It appears from the praise that Paul has for the church at Thessalonica, that he is very pleased with their faithfulness to Christianity. We see the main things that are important in the faithful Christian in, faith, hope and love.

1 Corinthians 13:13 "And now abideth faith, hope, charity, these three; but the greatest of these [is] charity."

Charity, here is agape, which means God's kind of love. These three, faith, hope and love sum up a Christian. We have faith in Jesus, love His people as he would, and have hope of our resurrection in Him.

1 Thessalonians 1:4 "Knowing, brethren beloved, your election of God."

"Knowing ... your election": Paul's conviction of the genuineness of his readers' conversion was based on subjective and objective factors.

The church is commonly called "the elect" (Rom. 8:33; Col., 3:12; 2 Tim. 2:10; Titus 1:1). In salvation, the initiating will is God's, not man's (John 1:13; Acts 13:46-48; Rom. 9:15-16; 1 Cor. 1:30; Col. 1:13; 2 Thess. 2:13; 2 Peter 1:1-2).
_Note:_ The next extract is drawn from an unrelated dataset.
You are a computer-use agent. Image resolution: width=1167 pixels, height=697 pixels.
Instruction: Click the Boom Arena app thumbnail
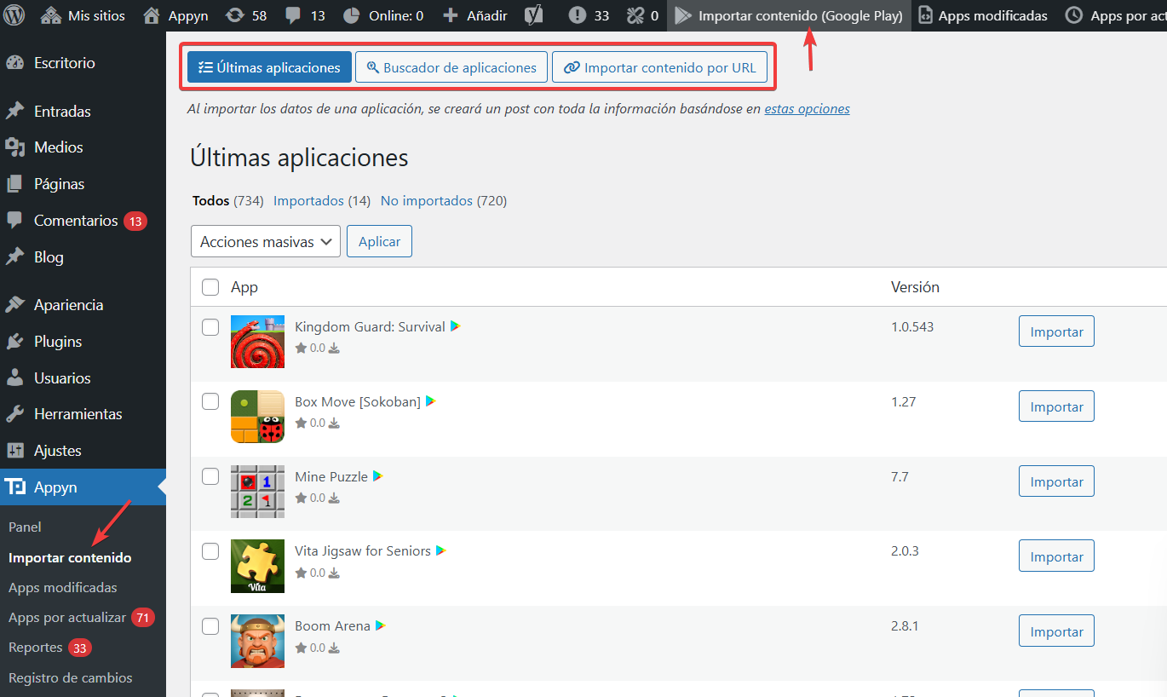257,642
Man's will participates in response to God's promptings as Paul makes clear when he says the Thessalonians received the Word (verse 6), and they turned to God from idols (verse 9). These two responses describe faith and repentance, which God repeatedly calls sinners to do throughout Scripture (Acts 20-21).

The former relates to his own assurance of the gospel, the propriety of his Christian life, and to the effectiveness of his ministry produced by the Spirit's power (verse 5). The objective factor concerns the Thessalonians' becoming followers of Christ (verse 6), being examples to other believers (verse 7), and their gospel witness (verse 8).

Because of the faith, love, and hope in the previous verse, God has predestined us to the election of sonship in Him. We had to activate our will and have the faith, love and hope. He elected us to be His because of our decision. Paul says here, there is no question about it, you belong to God.

1 Thessalonians 1:5 "For our gospel came not unto you in word only, but also in power, and in the Holy Ghost, and in much assurance; as ye know what manner of men we were among you for your sake."

"Our Gospel": Paul called his message "our gospel," because it was for him and all sinners to believer and especially for him to preach. He knew it did not originate with him, but was divinely authored; thus, he also called it "the gospel of God" (2:2, 9; Rom. 1:1). Because the person who made forgiveness possible is the Lord Jesus, he also referred to it as "the gospel of Christ" (3:2).

"Word only" It had to come in word (Rom. 10-13-17), and not word only, but in Holy Spirit power (1 Cor. 2:4-5), and in confidence (Isa. 55:11).

What manner of men": The quality of the message was confirmed by the character of the lives of the preachers. Paul's exemplary life served as an open book for all men to read, establishing the credibility of the power and grace of God essential to making the message of redemption believable to sinners.

Greek, euaggelion ("Good News"), is a technical term for the Christian message, stated succinctly (in 1 Corinthians 15:1-4).

Paul was not a man of just words, but of deeds as well. His deeds proved to all that he truly believed the words he brought to them. Paul's power to heal, his power to preach, and his power to endure persecution came from the power of the Holy Ghost within him.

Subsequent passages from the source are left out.